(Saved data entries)
○ ○ ○ ○

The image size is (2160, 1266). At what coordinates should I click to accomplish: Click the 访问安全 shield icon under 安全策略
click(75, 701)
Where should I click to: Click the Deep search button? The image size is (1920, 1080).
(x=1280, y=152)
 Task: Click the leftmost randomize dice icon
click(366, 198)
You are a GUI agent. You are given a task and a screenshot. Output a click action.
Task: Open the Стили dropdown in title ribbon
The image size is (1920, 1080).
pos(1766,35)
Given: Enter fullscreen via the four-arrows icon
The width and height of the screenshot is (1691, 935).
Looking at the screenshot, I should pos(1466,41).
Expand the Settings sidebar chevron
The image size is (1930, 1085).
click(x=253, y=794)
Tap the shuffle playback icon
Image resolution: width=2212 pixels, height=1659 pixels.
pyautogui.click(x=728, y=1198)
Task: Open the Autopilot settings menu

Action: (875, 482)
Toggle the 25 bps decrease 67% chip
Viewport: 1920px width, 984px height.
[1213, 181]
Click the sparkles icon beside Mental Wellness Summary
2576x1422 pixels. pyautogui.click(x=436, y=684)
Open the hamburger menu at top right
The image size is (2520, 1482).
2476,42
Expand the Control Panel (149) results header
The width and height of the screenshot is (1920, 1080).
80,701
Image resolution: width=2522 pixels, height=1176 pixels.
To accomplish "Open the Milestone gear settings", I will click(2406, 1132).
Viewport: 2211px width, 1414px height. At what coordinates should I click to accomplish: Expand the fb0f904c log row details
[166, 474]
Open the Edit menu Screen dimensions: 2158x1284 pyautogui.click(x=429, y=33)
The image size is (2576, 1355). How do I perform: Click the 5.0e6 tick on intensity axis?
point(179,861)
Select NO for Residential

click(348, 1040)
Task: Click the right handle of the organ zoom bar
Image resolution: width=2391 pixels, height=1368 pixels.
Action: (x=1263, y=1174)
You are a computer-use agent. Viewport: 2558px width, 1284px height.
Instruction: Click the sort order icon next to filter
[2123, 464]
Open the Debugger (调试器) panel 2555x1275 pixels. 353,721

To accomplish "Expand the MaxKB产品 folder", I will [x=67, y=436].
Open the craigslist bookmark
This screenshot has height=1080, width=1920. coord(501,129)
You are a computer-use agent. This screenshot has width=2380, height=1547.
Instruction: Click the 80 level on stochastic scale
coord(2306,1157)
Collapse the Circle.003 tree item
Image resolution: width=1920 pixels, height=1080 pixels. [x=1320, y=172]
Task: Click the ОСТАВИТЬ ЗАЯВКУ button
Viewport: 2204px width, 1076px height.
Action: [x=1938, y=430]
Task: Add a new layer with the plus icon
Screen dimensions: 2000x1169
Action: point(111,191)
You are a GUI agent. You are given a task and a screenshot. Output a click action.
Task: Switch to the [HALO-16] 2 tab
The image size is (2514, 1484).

○ ○ ○ ○

- TASK OBJECTIVE -
Return, in full, every line of these entries that holds "agent".

- TASK SOLUTION -
You are a GUI agent. You are given a task and a screenshot. Output a click action.
You are a computer-use agent. Viewport: 2558px width, 1284px height.
You are a computer-use agent. This screenshot has width=2380, height=1547.
You are a GUI agent. You are given a task and a screenshot. Output a click action.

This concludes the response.